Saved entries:
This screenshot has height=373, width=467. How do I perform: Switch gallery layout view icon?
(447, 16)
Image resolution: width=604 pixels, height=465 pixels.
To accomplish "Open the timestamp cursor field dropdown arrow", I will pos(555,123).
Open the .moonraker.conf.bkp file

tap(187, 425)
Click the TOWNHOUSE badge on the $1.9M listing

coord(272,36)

--

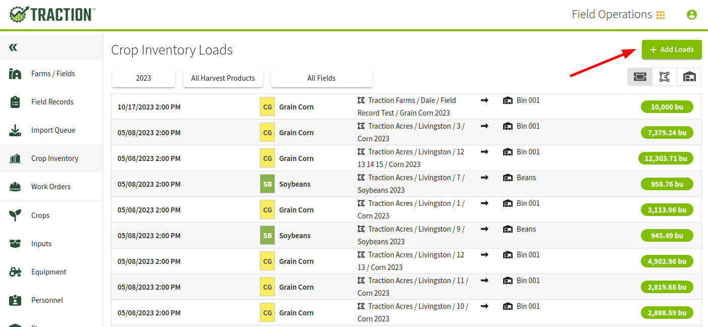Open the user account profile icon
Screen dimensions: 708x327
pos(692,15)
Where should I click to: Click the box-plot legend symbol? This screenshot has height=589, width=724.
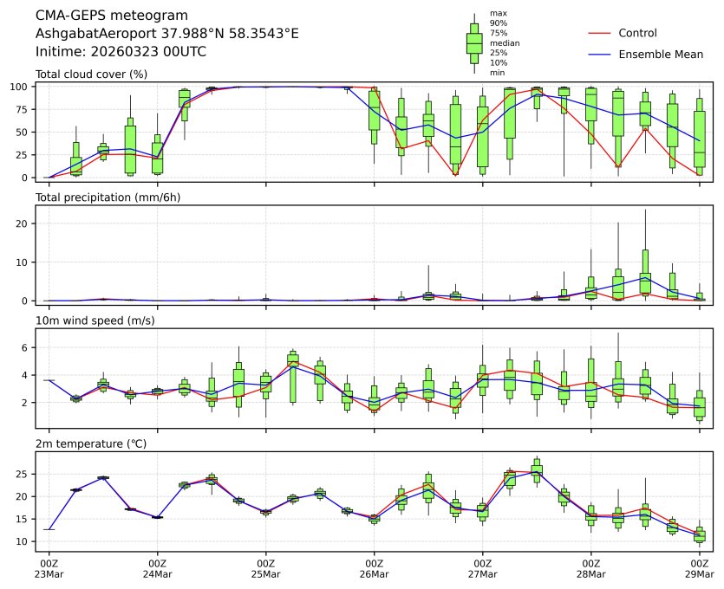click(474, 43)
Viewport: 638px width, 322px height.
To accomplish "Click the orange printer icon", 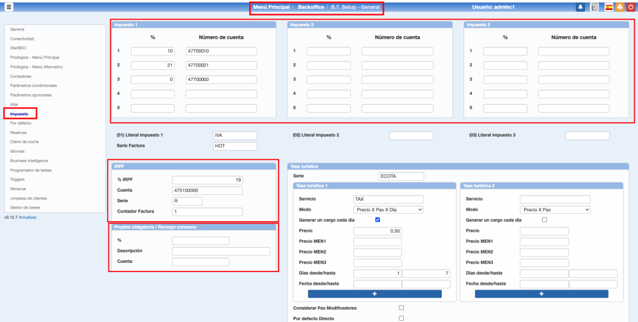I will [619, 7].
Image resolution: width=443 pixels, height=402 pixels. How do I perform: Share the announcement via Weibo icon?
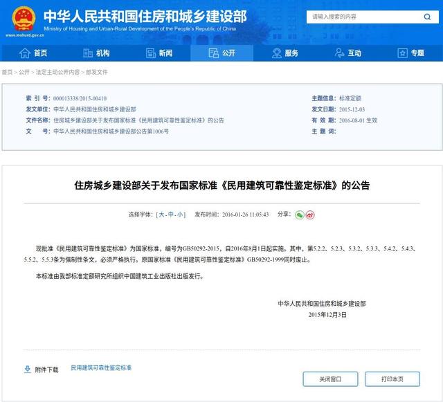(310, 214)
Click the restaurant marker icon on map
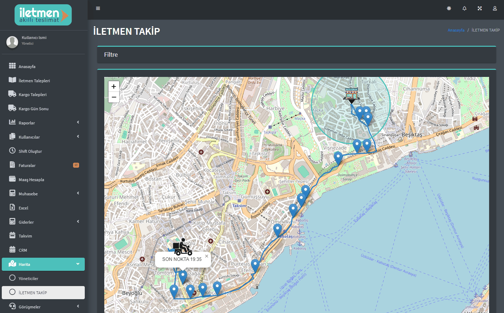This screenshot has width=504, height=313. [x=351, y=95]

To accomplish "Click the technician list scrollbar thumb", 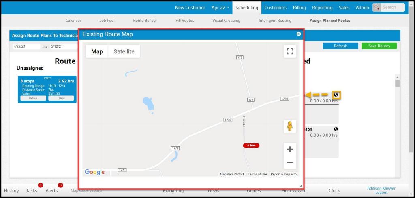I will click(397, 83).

- **TASK DESCRIPTION**: Taking the lines above, repeat exactly those from the line that contains "This screenshot has height=373, width=467." through the line that contains "Image resolution: width=604", and both of those lines as well. Include nothing else.

- **TASK RESPONSE**:
This screenshot has height=373, width=467. How do I perform: Switch gallery layout view icon?
(447, 16)
Image resolution: width=604 pixels, height=465 pixels.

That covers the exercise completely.